翻訳者の部屋から

児童書・YA翻訳者、原田勝のブログ

フリーランサー

 30年余り勤めた進学塾を、先週ですっかりやめました。30歳すぎで、新卒で勤めていたメーカーをやめ、午後から勤務の塾の仕事に。最初は午前中、翻訳学校に通っていましたっけ。少しずつ翻訳の仕事をしながら、塾では常勤から非常勤、さらに、週2日、1日と、勤務時間を減らしてきました。周囲のみなさんや生徒たちに迷惑をかけながらの講師生活はおしまい。英語を教える資格がとてもあるとは言えなかった時期から、少しずつ知識を増やし、でも、やればやるほど足りないところがわかるばかりの毎日でした。

 生徒たちから教わることもとても多かった。
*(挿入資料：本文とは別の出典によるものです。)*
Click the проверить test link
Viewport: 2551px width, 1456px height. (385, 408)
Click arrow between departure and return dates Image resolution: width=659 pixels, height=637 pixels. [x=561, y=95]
だんだん、いくら先生づらしても、自分は年をとっているだけだとわかり、彼らとの上下関係や優劣の意識もいい意味で薄れていきました。最初は高圧的なほんとにひどい先生だったと思います。

 あまり意図的に選んだわけではない職業ですが、児童書やYAの読者対象者と日々接することができたのも幸運でした。英語のテキストを人に説明できるように読まなければならないことも、とてもためになりました。また、時折舞い込む講演の仕事や、毎週の勉強会にも塾での授業経験が生きています。結果的には、とても巡り合わせのいい仕事をさせてもらってきました。心からこうした幸運に感謝しています。

 

 去年はもう、週一回しか教えていなかったのだし、とっくにフリーランサーなのですが、まったく通勤しなくてよいと思うと、ちょっと心許ない気分にもなります。

 

 Freelancer。"lancer"は槍騎兵。フリーランサーとは、槍をもった自由騎士のことです。

 うん、そう考えると、ちょっと前向きになれるかな。明日は雪の予報なので、その前にと思い、また近所を鉄馬にまたがり「自由騎士」の気分を味わってきましたが、寒い……。